Secara garis besar teknik pewarnaan bakteri dapat dikategorikan sebagai berikut: pewarnaan sederhana, pewarnaan differensial (pewarnaan gram dan pewarnaan tahan asam), pewarnaan khusus untuk melihat struktur tertentu : pewarnaan flagel, pewarnaan spora, pewarnaan kapsul, pewarnaan khusus untuk melihat komponen lain dan bakteri (pewarnaan Neisser (granula volutin), pewarnaan yodium (granula glikogen) dan pewarnaan negatif (Gozali, 2009)
Gambar 2.1 Pewarnaan Sederhana (Gozali, 2009)
Pewarnaan negatif, metode ini bukan untuk mewarnai bakteri tetapi mewarnai latar belakangnya menjadi hitam gelap. Pada pewarnaan ini mikroorganisme kelihatan transparan (tembus pandang). Teknik ini berguna untuk menentukan morfologi dan ukuran sel. Pada pewarnaan ini olesan tidak mengalami pemanasan atau perlakuan yang keras dengan bahan-bahan kimia, maka terjadinya penyusutan dan salah satu bentuk agar kurang sehingga penentuan sel dapat diperoleh dengan lebih tepat. Metode ini menggunakan cat nigrosin atau tinta cina (Hadiotomo, 1990)
Gambar 2.2 Pewarnaan Negatif (Hadiotomo, 1990)
Gambar 2.3 Pewarnaan Gram (Jason, 2009).
Endospora merupakan struktur spesifik yang ditemukan pada beberapa jenis bakteri. Struktur endospora sangat bervariasi pada setiap spesies. Endospora merupakan struktur yang tahan terhadap keadaan lingkungan yang ekstrim misalnya kering, pemanasan dan keadaan asam. Karena kandungan air endospora sangat rendah bila dibandingkan dengan sel vegetatifnya, maka endospra berbentuk sangat padat dan sangat refraktil bila dilihat di bawah mikroskop. Endospora sangat sukar diwarnai dengan pewarnaan biasa, sehingga harus menggunakan pewarnaan spesifik. Bakteri yang menghasilkan spora pada umumnya tahan terhadap pewarnaan, sedangkan bakteri yang tidak memiliki spora dan hanya memiliki sel vegetatif tidak tahan terhadap pewarnaan (Partic, 2008).
Endosopora tidak mudah diwarnai dengan zat pewarna pada umumnya, tetapi sekali diwarnai, zat warna tersebut akan sulit hilang. Hal inilah yang menjadi dasar dari metode pengecatan spora secara umum. Pada metode Schaeffer-Fulton yang banyak dipakai dalam pengecatan endospora, endospora diwarnai pertama dengan malachite green dengan proses pemanasan. Larutan ini merupakan pewarna yang kuat yang dapat berpenetrasi ke dalam endospora. Setelah perlakuan malachite green, biakan sel dicuci dengan air lalu ditutup dengan cat safranin. Teknik ini akan menghasilkan warna hijau pada endospora dan warna merah muda pada sel vegetatifnya (Fardiaz, 1992).

» Yang Diminta:
1. Perbarui bagian bacaan tentang pewarnaan bakteri, yaitu rentang dari "Pewarnaan negatif, metode" sampai "Negatif (Hadiotomo, 1990)", lalu tuliskan kembali dengan mengganti "tinta cina" menjadi "tinta India".
2. Tuliskan lanjutan bacaan tentang pewarnaan bakteri, dimulai setelah kalimat terakhirnya.

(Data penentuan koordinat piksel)
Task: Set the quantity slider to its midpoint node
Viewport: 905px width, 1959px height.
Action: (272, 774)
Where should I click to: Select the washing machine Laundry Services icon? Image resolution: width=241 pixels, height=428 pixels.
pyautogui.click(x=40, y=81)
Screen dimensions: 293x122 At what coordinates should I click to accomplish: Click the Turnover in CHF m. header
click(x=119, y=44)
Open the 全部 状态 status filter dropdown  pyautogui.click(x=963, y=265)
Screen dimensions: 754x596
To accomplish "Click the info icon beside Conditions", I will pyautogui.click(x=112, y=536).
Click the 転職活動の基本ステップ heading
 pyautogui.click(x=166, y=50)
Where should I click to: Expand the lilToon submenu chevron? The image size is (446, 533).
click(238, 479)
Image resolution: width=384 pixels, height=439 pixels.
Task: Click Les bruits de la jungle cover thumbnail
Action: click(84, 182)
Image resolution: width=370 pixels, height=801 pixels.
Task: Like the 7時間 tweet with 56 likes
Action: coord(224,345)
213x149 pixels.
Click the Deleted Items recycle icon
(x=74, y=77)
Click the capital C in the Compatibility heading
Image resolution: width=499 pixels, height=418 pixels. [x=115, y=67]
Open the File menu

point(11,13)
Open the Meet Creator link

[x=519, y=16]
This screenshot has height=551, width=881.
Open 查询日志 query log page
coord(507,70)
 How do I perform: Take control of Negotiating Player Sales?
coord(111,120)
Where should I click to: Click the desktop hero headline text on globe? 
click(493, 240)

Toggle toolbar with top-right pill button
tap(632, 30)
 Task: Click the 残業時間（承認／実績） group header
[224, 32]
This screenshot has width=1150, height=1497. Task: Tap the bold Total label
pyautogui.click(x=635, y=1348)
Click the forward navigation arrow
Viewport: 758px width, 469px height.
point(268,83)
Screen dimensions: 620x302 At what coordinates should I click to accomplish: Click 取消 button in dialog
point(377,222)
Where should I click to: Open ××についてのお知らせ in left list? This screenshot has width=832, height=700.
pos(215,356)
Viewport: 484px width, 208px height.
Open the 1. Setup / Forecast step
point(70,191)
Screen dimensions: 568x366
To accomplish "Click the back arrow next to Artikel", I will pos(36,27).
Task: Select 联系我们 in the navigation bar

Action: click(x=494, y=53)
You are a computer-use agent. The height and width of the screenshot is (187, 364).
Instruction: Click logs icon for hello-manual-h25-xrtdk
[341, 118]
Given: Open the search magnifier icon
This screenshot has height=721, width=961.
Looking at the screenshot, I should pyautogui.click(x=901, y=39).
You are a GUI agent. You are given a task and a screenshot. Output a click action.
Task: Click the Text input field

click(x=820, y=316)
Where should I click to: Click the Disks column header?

» Jawaban Tiap Tugas:
1.
Pewarnaan negatif, metode ini bukan untuk mewarnai bakteri tetapi mewarnai latar belakangnya menjadi hitam gelap. Pada pewarnaan ini mikroorganisme kelihatan transparan (tembus pandang). Teknik ini berguna untuk menentukan morfologi dan ukuran sel. Pada pewarnaan ini olesan tidak mengalami pemanasan atau perlakuan yang keras dengan bahan-bahan kimia, maka terjadinya penyusutan dan salah satu bentuk agar kurang sehingga penentuan sel dapat diperoleh dengan lebih tepat. Metode ini menggunakan cat nigrosin atau tinta India (Hadiotomo, 1990)
Gambar 2.2 Pewarnaan Negatif (Hadiotomo, 1990)

2.
Kondisi yang terus memburuk membuat endospora dibebaskan dari degenerasi sel vegetatif dan menjadi sel independen yang disebut spora yang diakibatkan komposisi lapisan kimia spora bersifat tahan terhadap efek-efek merusak, misalnya pemanasan berkelebihan, pembekuan, radiasi, pengeringan, dan agent kimia lainnya sehingga diperlukan pewarnaan khusus secara mikrobiologi dan ketika kondisi lingkungan kembali normal, spora bebas kembali untuk aktif secara metabolik dan sel vegetatif berkurang resisten melalui germinasi. Sporogenesis dan germinasi tidak dimaksudkan untuk reproduksi tetapi hanya mekanisme yang menjamin ketahanan sel dibawah kondisi lingkungan (Suriawiria, 2005).
Endospora adalah struktur spesifik yang ditemukan pada beberapa jenis bakteri. Karena kandungan air endospora sangat rendah bila dibandingkan dengan sel vegetatifnya, maka endospora berbentuk sangat padat dan sangat refraktil bila dilihat di bawah mikroskop. Endospora sangat sukar diwarnai dengan pewarna biasa, sehingga harus digunakan pewarna spesifik dan yang biasa digunakan adalah malachite green.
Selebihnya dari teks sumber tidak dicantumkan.